骑在颠簸的马背上,感受着扑面而来清冷的夜风,多尔衮疲倦之余,心中更多的,则是激动和兴奋。
大清和大明,迟早必有一战,燧发火枪在手,则让多尔衮心中顿时又多了几分底气。
在他看来,赵无忌之所以能不断地取得一个又一个的胜利,归根结底,便在于黑旗军的犀利火器。
而今,女真勇士们也即将拥有燧发枪这种利器,多尔衮坚信,在装备相同的情况下,能在战场上取得最后胜利的,一定是满万不可敌的女真勇士!
在清冷的月光照耀下,多尔衮终于顺利回到府中,当他拖着沉重的步伐来到那间简陋草屋门前时,却意外地发现,原本守卫在草屋前面的士卒,皆已消失不见。
稍稍地迟疑了一下,随即多尔衮低声吩咐左右侍卫:“本王乏了,想好好休息休息,你等众人,且先退下罢。”
听到侍卫们的脚步声音远去,多尔衮这才慢慢地向着那间草屋走去。
屋中有灯火闪烁,显然屋中有人。
多尔衮的脚步声最终停在了草屋门前,伸手慢慢推开房门,似有似无的阵阵香气缭绕在多尔衮的身旁,稻草床上,一名华服的年轻女子望着多尔衮微微笑着,却正是庄妃布木布泰。
“没想到是太后大驾光临,臣有失远迎,还望太后恕罪。”多尔衮躬身一礼。
布木布泰满面春风地站起身来,小跑上前,伸出玉手拍了多尔衮一下,随后便将身子倚在了他的怀中,“那些宫娥和侍卫,都被我打发出去了,此刻只有你我二人,你又何必如此见外?”
搂着怀中的温香软玉,多尔衮只觉得一身的疲惫,仿佛也消失的无影无踪。
两人亲热地卿卿我我了一番后,庄妃方才有些恋恋不舍地从多尔衮的怀中挣脱了出来,皱眉望着周遭的简朴环境,庄妃峨眉轻蹙。
“王爷,你这又是何必?卧薪尝胆,未免也有些太苦了。
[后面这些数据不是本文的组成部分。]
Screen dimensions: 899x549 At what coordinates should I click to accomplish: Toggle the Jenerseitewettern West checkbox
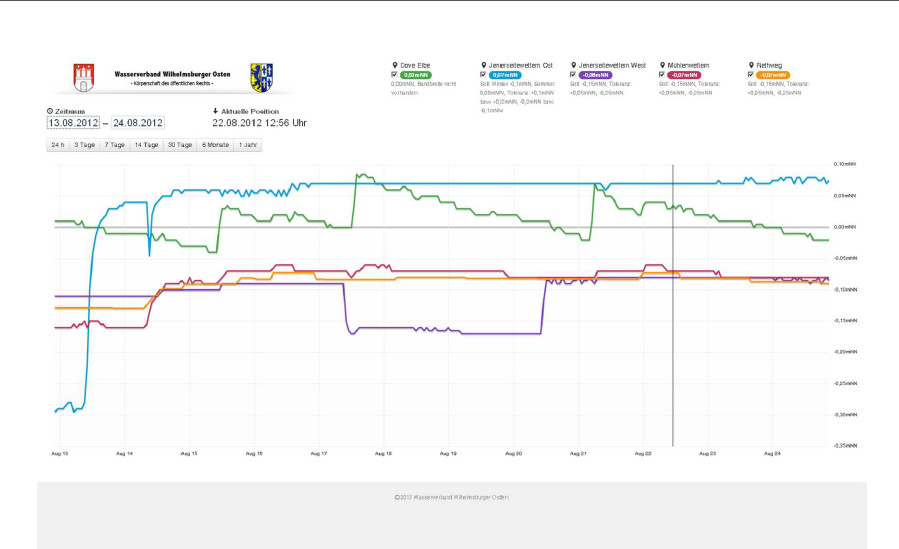pos(573,75)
”
多尔衮叹了一口气,“本王也是不得已,这内忧外患……,布木布泰你是不会明白的。”
“王爷一定要注意休息,千万不要太劳累了,我们这孤儿寡母,如今可全靠王爷一人了。”看着多尔衮消瘦的脸庞,庄妃心疼地说道。
“放心,本王自有分寸,你无需担忧。”多尔衮再度用力抱紧了庄妃,良久,两个身影方才再度分开。
“如今我朝已经和大明朝有了和约,我朝疆域相比以往,也已扩大了数十倍有余,王爷你又何必如此劳累?”
多尔衮转过身去,背对着庄妃,透过窗楹,望着外面夜空中皎洁的明月。
“布木布泰,你不明白,明人有句话,叫‘树欲静而风不止’,那一份和约,其实也只能带来几年安稳,我朝和大明,迟早还会再有一战。”
“在这一战之前,本王只能尽量提前做好种种准备,准备的越充分,到时取胜的把握就越大。”多尔衮淡淡说道。
一个温软的身子从背后慢慢地抱住了多尔衮,“王爷,奴家虽然没有见过那赵无忌,但从此人一贯的作为来看,此人应是个重情守诺之人,奴家实在想不出来此人会主动撕毁和约的理由。”
多尔衮身子微震,没有说话。
庄妃将眼前的心上人抱得更紧。
“明皇崇祯,观其以往的所为,应该也没有这么大的胆量,更何况明国人一向爱面子,自诩天朝上国,并不会轻易毁约,”
说到这里,庄妃微微仰头,看着多尔衮那有些消瘦的面孔。
“王爷,想要撕毁和约的,应该是你吧?”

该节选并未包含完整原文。